International nonprofit Social Science Research Council (SSRC) originally announced a three-year program – dubbed The Mercury Project – in September 2021, which would take the form of a research consortium that would operate in the United States, Africa, Asia and Latin America “to drive acceptance and uptake of COVID-19 vaccination efforts and provide insights to counter health mis- and dis- information.”

The Mercury Project was initially funded in-part by way of a $7.5 million grant from The Rockefeller Foundation; the Robert Wood Johnson Foundation, Craig Newmark Philanthropies, and the Alfred P. Sloan Foundation also contributed, for a total of $10.25 million.

In an August 23, 2022 press release, The Rockefeller Foundation announced that The Mercury Project would be “providing USD 7.2 million to 12 teams advancing ambitious, applied social and behavioral science to combat the growing global threat posed by low Covid-19 vaccination rates and public health mis- and disinformation.”

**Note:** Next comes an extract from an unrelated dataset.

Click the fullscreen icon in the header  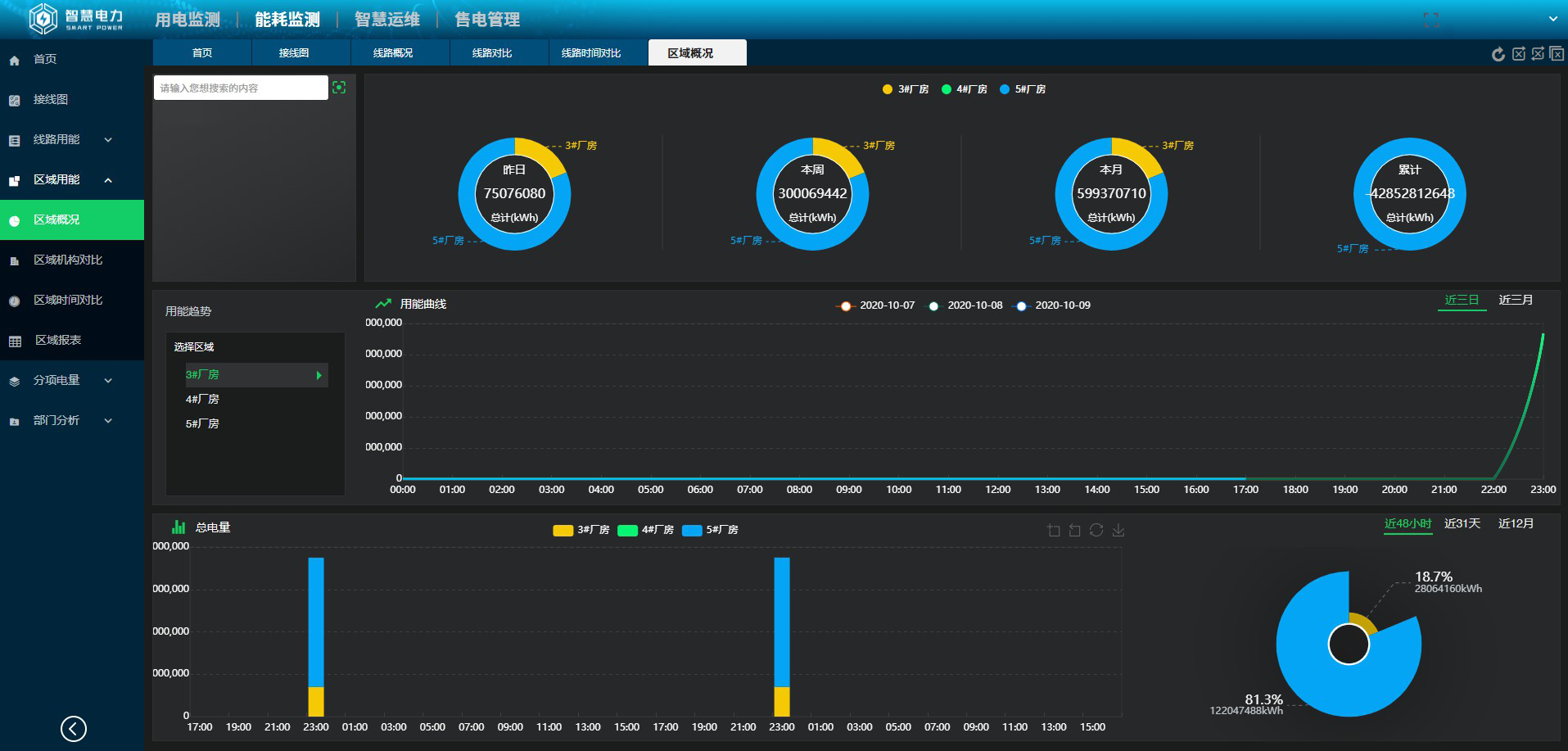click(1431, 20)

The release went on to state that The Mercury Project funding would go towards “new research on locally tailored solutions” towards vaccine acceptance and combating misinformation by social and behavioral scientists from around the world, including in countries such as Bolivia, Brazil, Côte D’Ivoire, Ghana, Haiti, India, Kenya, Malawi, Mexico, Nigeria, Rwanda, Senegal, Sierra Leone, South Africa, Tanzania, the United States, and Zimbabwe.

SSRC President Anna Harvey said that there is a “pressing need” for The Mercury Project’s work in order to drive up worldwide COVID-19 vaccinations and boosters.

“With COVID-19 prevalent and rapidly evolving everywhere, there is a pressing need to identify interventions with the potential to increase vaccination take-up. Vaccines are only effective if they become vaccinations; vaccines are a scientific marvel but their potential is unfulfilled if they are left on the shelf,” she said. “The large volume of high-quality proposals submitted to the Mercury Project underscores just how eager the social and behavioral science community is to evaluate interventions to increase vaccination demand and build healthier information environments.”